USDA’s early look at 2019 farm income
On March 6, the U.S. Department of Agriculture released the first projections for farm income and other financial indicators for the 2019 calendar year. According to the Farm Sector Income Forecast, for 2019, net farm income, a broad measure of farm profitability, is projected at $69.4 billion, up $6.3 billion, or 10 percent, from 2018.
The higher net farm income projection comes despite continued retaliatory tariffs on U.S. agricultural products, but largely reflects expectations for trend yields and slightly higher prices for some commodities. This early projection will change as more information on actual acreage, the growing season and, ultimately, demand become known.
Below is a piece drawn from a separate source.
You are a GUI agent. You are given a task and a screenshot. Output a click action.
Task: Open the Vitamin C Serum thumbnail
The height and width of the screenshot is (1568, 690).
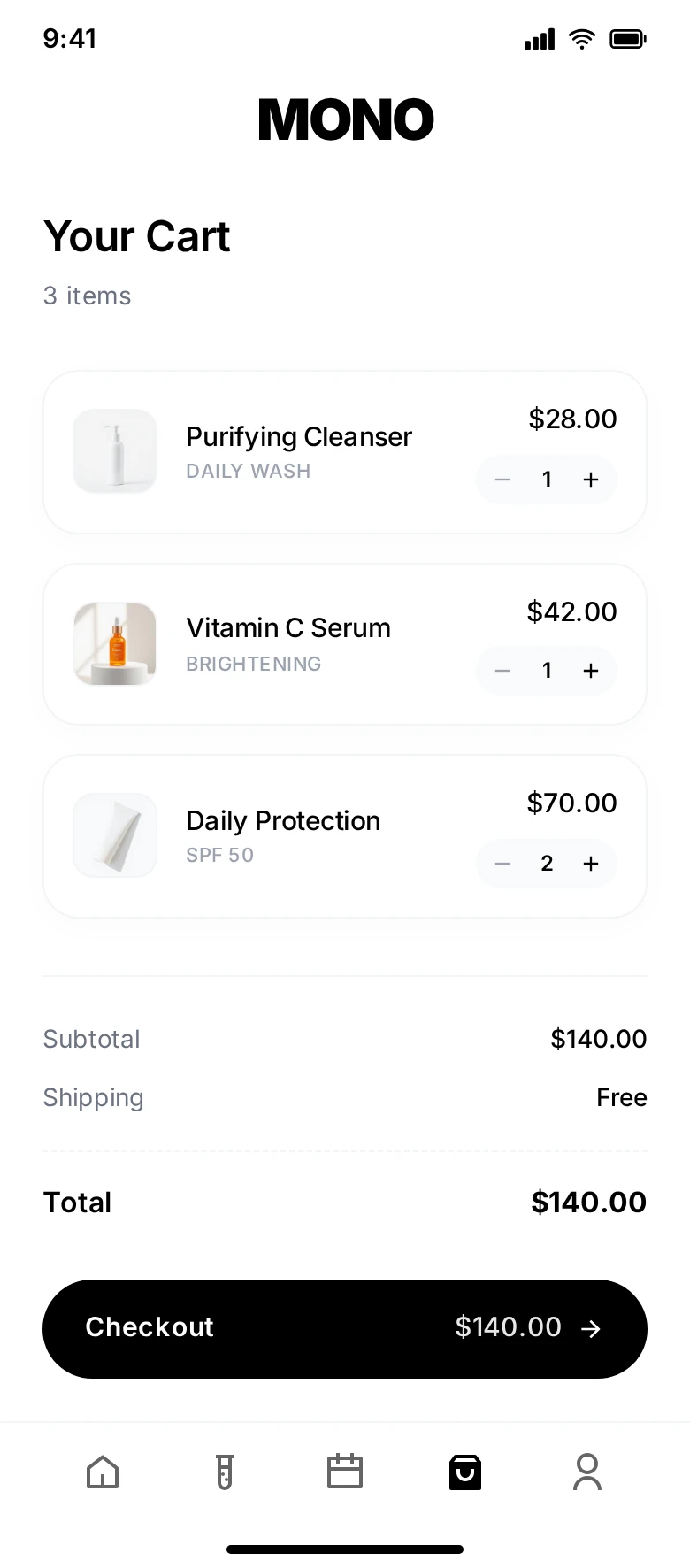click(x=115, y=644)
The projection for 2019 net farm income includes direct payments from the Market Facilitation Program made to farmers impacted by retaliatory tariffs. Revised net farm income for 2018 was announced at $63.1 billion and was the second lowest over the last decade.
USDA’s first projection for net farm income in 2019 is projected at $69.4 billion, the third-lowest level over the last decade. In 2019-inflation-adjusted dollars, net farm income in 2019 is projected to be 8 percent higher than prior-year levels, representing an increase of $5.2 billion. However, in inflation-adjusted dollars, net farm income in 2019 will remain among the bottom 25 percent of all-time, Figure 2.
Expectations for higher farm income were driven partly by a $5.9 billion increase in gross cash income to $428 billion in 2019. Higher cash receipts are expected for corn (+$2.5 billion), wheat (+$500 million), rice (+$200 million), cotton (+$500 million), vegetables and melons (+$200 million), fruits and nuts (+$2.5 billion), milk (+$2.7 billion), cattle and calves (+$2.7 billion), and broilers (+$100 million). Lower cash receipts are projected for hogs (-$700 million) and soybeans (-$2.6 billion) – two commodities significantly impacted by retaliatory tariffs.
These higher cash receipts are partially offset by higher production expenses. Production expenses in 2019 are projected to increase by $2.2 billion to $372 billion. Labor and interest expenses are among the expense categories expected to increase in 2019, with interest expenses increasing by nearly 3 percent to $22.6 billion and labor expenses rising by 6.6 percent to $33 billion.
While net farm income is one measure of farm profitability, another important financial ratio is the rate of return on assets from farm income. The rate of return on farm assets from income, i.e., the farm profit margin ratio, provides key insight on farm efficiency and profitability and measures the return on farm sector assets from farm operations.
During 2019, the rate of return on assets from farm income is projected at 1.3 percent, slightly higher than prior-year levels, but far below the levels experienced in 2013 and below the 10-year average of 2 percent. In fact, one concerning statistic is that profit margins during this current downturn in the farm economy are in line with farm profitability ratios experienced in the 1980s, as well as the early 2000s, Figure 3.
USDA’s first projection for net farm income in 2019 is $69.4 billion and represents an increase of 10 percent from prior-year levels. The higher net farm income projection comes at a time when many farmers and ranchers continue to face headwinds in our primary export markets.
The increase in income is largely based on higher price expectations for many commodities, trend crop yields and higher livestock-product production, as well as trade-related direct payments to farmers. While the slight increase in farm income is expected to lift farm profitability, a projected 1.3 percent return on assets is less than half of other equity instruments and asset returns found in the broader U.S. economy.
While these projections suggest 2019 could be “better” than 2018 for many farmers, much is up in the air. Retaliatory tariffs are still in place, and recently both Mexico and the European Union threatened additional tariffs if 232 tariffs on steel and aluminum are not removed, or if auto tariffs are put in place. Additional tariffs would further erode our competitiveness in key agricultural markets and would weigh on farm income – as they did in 2018.
On the flip side, if markets are fully restored, then demand for U.S.-agricultural products would increase – likely lifting prices and farm income above these early expectations. A supply shock would also have a similar price and income-boosting effect.
In addition to trade instability, uncertainty remains as to acreage decisions, the growing season and ultimately the demand for U.S. crop, livestock, fruit, vegetable and other horticultural products. USDA will update the farm income projection again in August 2019.